001,0000000021,01,2011/06/21,06:50,
001,0000000026,01,2011/06/21,14:00,
001,0000000018,01,2011/06/21,07:00,
001,0000000021,03,2011/06/21,14:00,
001,0000000018,03,2011/06/21,16:50,
001,0000000026,03,2011/06/21,16:55,
I want to load data in the table. The field time1 to have time if
time_type is 1 and the field time2 to have time if time_type is
3. Please let me know how I can have this in the control file.

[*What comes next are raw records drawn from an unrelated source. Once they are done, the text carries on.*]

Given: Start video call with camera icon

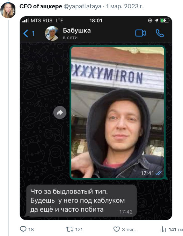Looking at the screenshot, I should tap(140, 33).
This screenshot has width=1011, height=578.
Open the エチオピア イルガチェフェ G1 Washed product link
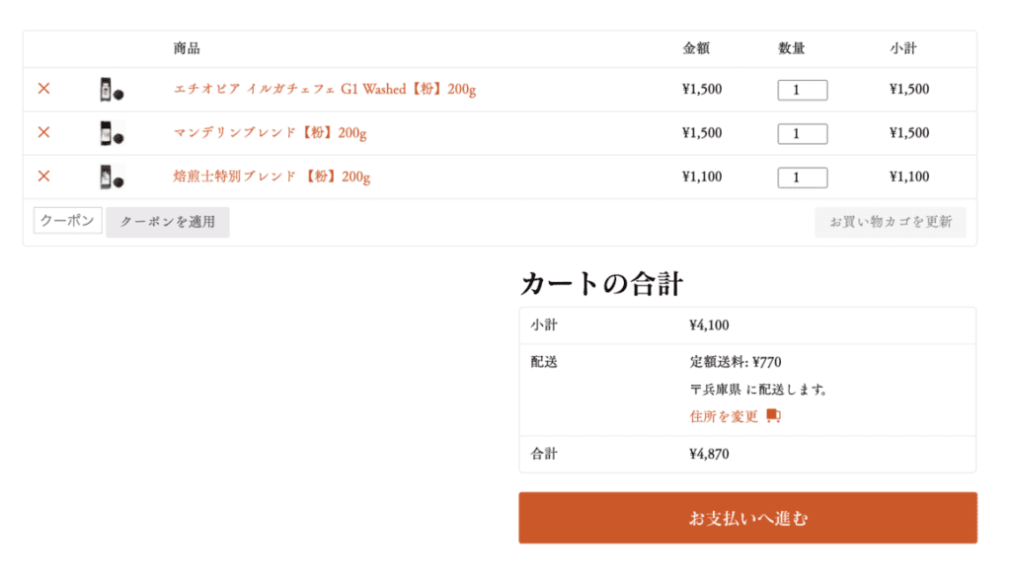[x=324, y=90]

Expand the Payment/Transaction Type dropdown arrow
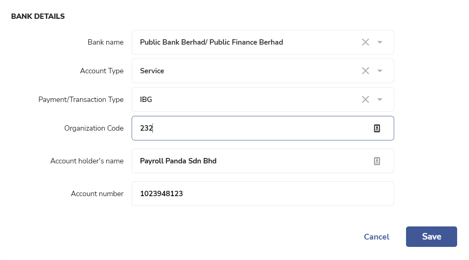point(380,99)
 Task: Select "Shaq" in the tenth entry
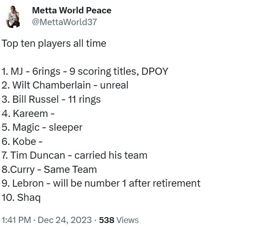29,198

Thanks in advance for your help..Macky.
Below is the txt file and table in oracle.
The table as follows:
desc data_trans;
Name Null? Type
------------------------------- -------- ----
MACHIAN VARCHAR2(4)
YEAR NUMBER(4)
MONTH VARCHAR2(2)
WDAY VARCHAR2(2)
TIME1 VARCHAR2(5)
TIME2 VARCHAR2(5)
TIME3 VARCHAR2(2)
SHIFT_NO NUMBER(1)
TIME_TYPE NUMBER(1)
WORK_DATE DATE
EMP_NO VARCHAR2(10)
Why don't you use an external table to read this file and then you can simply SELECT from it and perform any conditional transformation you want to easily in SQL.
N.B. There are a few assumptions, you seem to interchange "time_type" with what seems to be "shift_type" and there are table columns that are not present in your data file etc.

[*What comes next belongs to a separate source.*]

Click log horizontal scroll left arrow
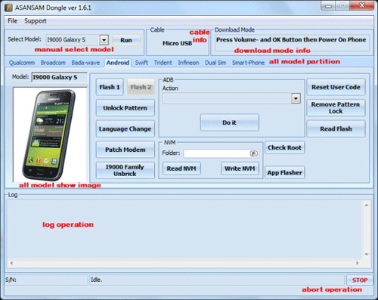 [11, 263]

-- Create the Oracle directory
CREATE OR REPLACE DIRECTORY file_dir AS '<physical-server-directory-path>';
-- Grant privs on the directory
GRANT READ, WRITE ON DIRECTORY file_dir TO <username>;
-- Create the external table
CREATE TABLE ext_data_table
(machine_no VARCHAR2(4),
emp VARCHAR2(10),
shift_type VARCHAR2(2),
work_date VARCHAR2(10),
time VARCHAR2(5)
)
ORGANIZATION EXTERNAL (
DEFAULT DIRECTORY file_dir
ACCESS PARAMETERS(RECORDS DELIMITED BY NEWLINE
BADFILE file_dir :'file.bad'
LOGFILE file_dir :'file.log'
DISCARDFILE file_dir :'file.dsc'
FIELDS TERMINATED BY ','
(
machine_no CHAR(4),
emp CHAR(10),
shift_type CHAR(2),
work_date CHAR(10),
time CHAR(5)
)
LOCATION (
FILE_DIR:'<filename>'
)
)
NOPARALLEL;
-- Insert (and transform) your file data
INSERT INTO data_trans
(machian,
year,
month,
wday,
time1,
time2,
time3,
shift_no,
time_type,
work_date,
emp_no)
SELECT machine_no, -- machian
SUBSTR(work_date, 1, 4), -- year
SUBSTR(work_date, 6, 2), -- month
SUBSTR(work_date, 9, 2), -- wday
(CASE TO_NUMBER(shift_type)
WHEN 1
THEN time
ELSE NULL
END), -- time1
(CASE TO_NUMBER(shift_type)
WHEN 3
THEN time
ELSE NULL
END), -- time2
NULL, -- time3 (You don't specify)
NULL, -- shift_no (You don't specify)
TO_NUMBER(shift_type), -- time_type
TO_DATE(work_date, 'YYYY/MM/DD'), -- work_date
emp -- emp_no
FROM ext_data_table;
From the info given this is a close approximation.
Hope it helps.
This is not possible in SQL*Loader. Use an External Table, then copy it into your real table using the decode function to pivot.